Le temps des cerises qui coûtent cher est-il revenu?

Ce que craignent le plus les professionnels, ce sont les suzukii, des mouches asiatiques arrivées en France au début des années 2010.

Ce que craignent le plus les professionnels, ce sont les suzukii, des mouches asiatiques arrivées en France au début des années 2010. - Raymond Roig - AFP

En France, la saison des cerises arrive en mai et démarre avec celles de Céret. Le prix au kilo a débuté à 20 euros, mais baisse déjà avec les volumes qui augmentent. Malgré cela, les producteurs font face à la météo, aux mouches Suzukii et à la concurrence étrangère.

Le temps des cerises est d'abord arrivé à l’Élysée. Ce lundi 14 mai, Emmanuel Macron a reçu l’une des premières cagettes de burlats de Céret, une commune des Pyrénées-Orientales, apportée par une productrice, Christelle Saqué, le maire du village, Alain Torrent, et l’un de ses adjoints. Ce présent est une tradition qui perdure depuis 1932.

Ce cadeau présidentiel a de la valeur. En début de saison, il faut débourser une vingtaine d'euros pour s'offrir un kilo de ces burlat. La "Céret" devient-elle un produit de luxe? "C’est la question que l’on nous pose chaque année, mais pas du tout", réagit Étienne Arnaudies, responsable de la coopérative de Céret. "La production démarre toujours tout doucement, ce qui explique ce tarif, mais déjà, les prix ont baissé avec les volumes qui augmentent. Dans quelques semaines, avec l’arrivée des autres variétés, le kilo sera d’environ 5 euros".

Suzukii, ces mouches asiatiques qui dévastent les récoltent

En effet, lors de la première semaine de la saison, la production quotidienne n’a été que d’une tonne. Mais, au fur et à mesure, elle passe à 10 tonnes par jour et continuera de progresser. Si tout va bien, car des vents violents ou des fortes pluies pourraient marquer les fruits ou les faire éclater et faire baisser la récolte.

Mais ce que craignent le plus les professionnels, ce sont les insectes. Et pas n’importe lesquels. Les plus redoutables, les Drosophila suzukii, sont arrivés en 2014. Il s’agit de mouches japonaises qui pondent dans les fruits rouges (cerises, framboises, fraises, raisins, tomates...) en cours de maturation. Cette année, en plus de la floraison qui a été perturbée par une forte vague de froid, ces nuisibles ont fait chuté de 40% le volume de la récolte des 80 producteurs cérétans.

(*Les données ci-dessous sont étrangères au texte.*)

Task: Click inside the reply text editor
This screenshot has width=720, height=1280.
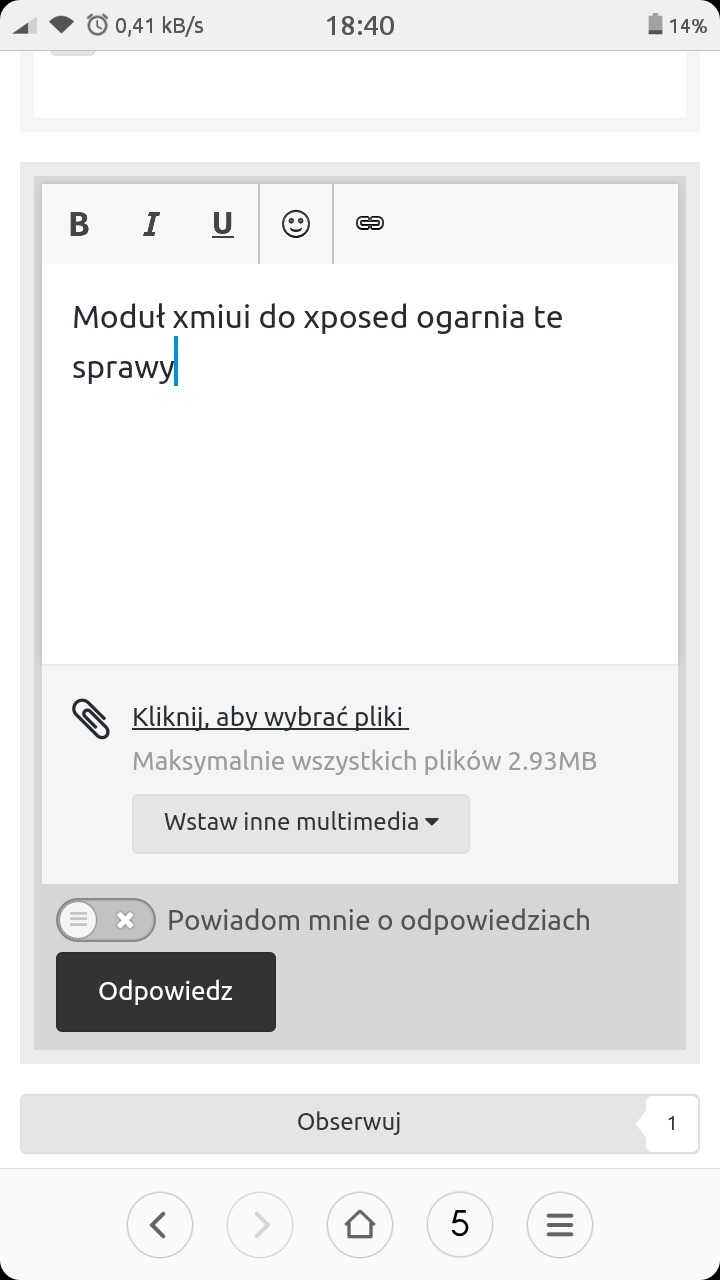Action: [x=360, y=500]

"Les suzukii arrivent par nuée et on ne peut rien faire", regrette le patron de la coopérative. "Même si on pouvait en utiliser, il n’existe pas de pesticides capable de les anéantir". Pour se protéger, la pose de filets sur les cerisiers reste la seule méthode, ce qui impose un travail supplémentaire qui se répercute sur les prix.

Un label "cerise de Céret"

Car même à 5 euros, le prix de ces cerises françaises reste supérieur à celle importées d’autres pays d’Europe. "Nos principaux concurrents sont en Espagne ou le coût de la main-d’œuvre est très inférieur à la France", signale Étienne Arnaudies qui rappelle que la récolte des cerises, comme celle des fraises, est manuelle ainsi que la mise en barquette. "Seul le calibrage est fait par des machines". Le coût de la main d'œuvre représente 80% du coût moyen de production

Ces fruits qui servent aux enfants à faire des pendants d’oreilles nécessitent de longues heures de travail pour arriver chez les commerçants. La récolte d’un hectare nécessite 1200 heures de travail. Il faut ensuite les calibrer et les conditionner rapidement pour les expédier dans la journée. Mais, malgré tout, la cerise de Céret reste l’une des plus prisées des Français.

Les récoltants ont d’ailleurs, entamé une démarche pour déposer un label afin de les distinguer. En attendant, 10 producteurs se sont regroupés pour créer une marque, Primelice. Celle-là même qui a été livrée à l'Élysée et qui nous rappelle dès le début du mois de mai que le temps de cerises est enfin revenu.